Nason takes the audience on a "walk down misery lane" as she recounts the ghosts of her own Christmas past. Central to the tale is Dickens A CHRISTMAS CAROL, her favorite book, that she carries (her mother's beloved copy) with her around the world as a talisman. Her story begins with the theft of a baby Jesus figurine to replace the one missing from her family's nativity scene at the age of nine, it is both hilarious and touching. Nason then takes us to her Christmas experiences in the Arab world, first in Tripoli, then in Dubai. Her final story of the evening is her experiencing an Austin Christmas full of its crass commercialism. Far from her home in Winchester, England in time and distance Nason recounts her efforts to bake her mother's Christmas cake in an attempt to feel better about a holiday that was rapidly going downhill. It's during story that we feel her longing to return to a simpler time, but laugh at her wit all the same. I was deeply touched by her need to reconnect to her past. NIt was at this point that I had tears rolling down my cheeks.

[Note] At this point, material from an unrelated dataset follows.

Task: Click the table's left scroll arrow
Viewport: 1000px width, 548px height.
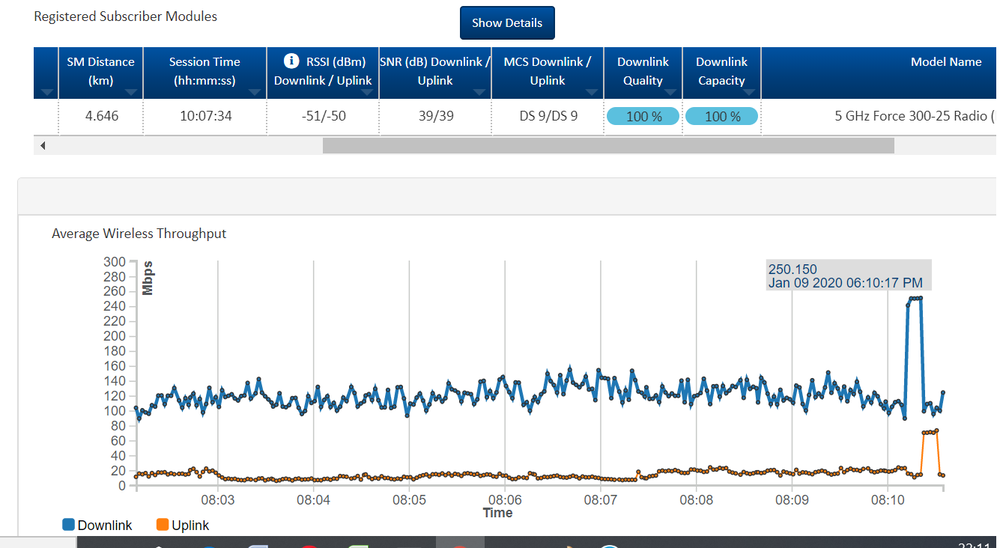Action: [x=42, y=146]
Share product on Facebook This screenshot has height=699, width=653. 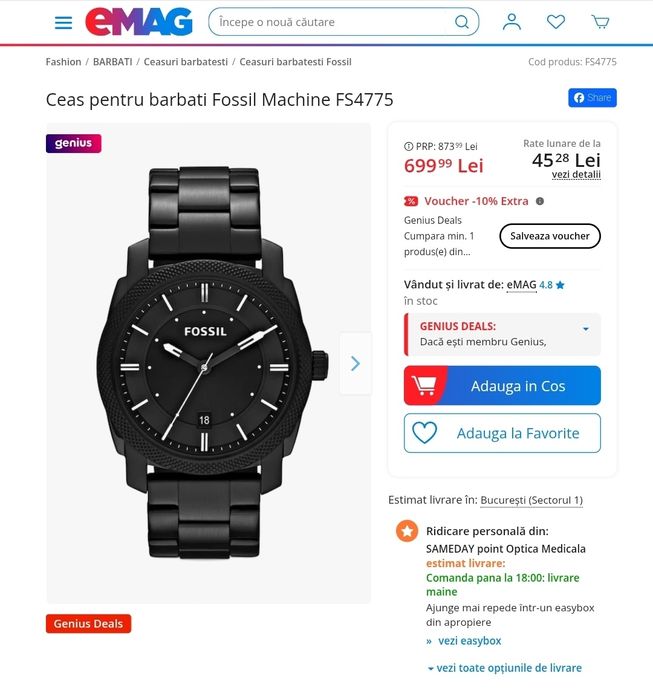tap(592, 98)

As adults we all have ingrained visions of how the holiday should be, how it should feel, but rarely is. The message of STEALING BABY JESUS is that Christmas comes from your heart, not from all the bells and whistles we are all so fond of. It's not the baby Jesus in the manger on the shelf that's important, it's the warmth you feel inside when you spend time with your family or friends and are surrounded by love. It's enjoying A CHRISTMAS CAROL read from a tattered book you've had from childhood that brings you joy and peace. It's not getting that expensive electronic gadget or piece of jewelry that you have longed for, it's sharing the love you feel for others. Sometimes it's making your mother's Christmas cake, in Texas, where we don't have metric measuring cups, and making the cake turns out to take 9 hours from start to finish. But it turns out well, because all the pieces of the special cake were packaged and given to friends as gifts. There are no better gifts in this world than handmade ones that come from the heart. I felt a kinship with Bernadette while listening to her this evening, I too know of the struggle to make Christmas perfect, to make the holiday somehow measure up to the Dickens, the Victoria and Albert Christmas of fiction. It's a silly thought and yet we find ourselves striving every December to achieve an impossible dream. As Bernadette advises, it's time to let go of those dreams of perfection that always leave us feeling lacking, look instead inside to the things that warm your heart. I found a new tradition this very evening. I am committing myself to being a one of the rapt listeners next year when Bernadette Nason spins her December tale, be it Scrooge and Marley or Christmas cake or crafting a tree out of cardboard, colored paper and tin foil, I shall be in the audience watching, experiencing and loving every moment of her precious gift to us.
Bernadette Nason is the consummate performer, holding the rapt attention of her audience with effortless ease. A one man, or woman show may seem easy, it is anything but. It takes an enormous amount of talent to make a theatre full of people hang on your every word, Nason does it all with charm, grace and endless wit.
Give yourself the gift of an utterly charming, funny evening with an amazing woman, go see STEALING BABY JESUS and you may just walk out of the theatre fundamentally changed. I know I did.

STEALING BABY JESUS written and performed by Bernadette Nason, Directed by Michael Stuart
Hyde Park Theatre, 411 W 53rd St, Austin
December 7th, 8th, 15th and 16th at 8:00 PM, Sunday December 13th at 2:00PM
RUNNING TIME: Approximately 1 hour 15 minutes without intermission.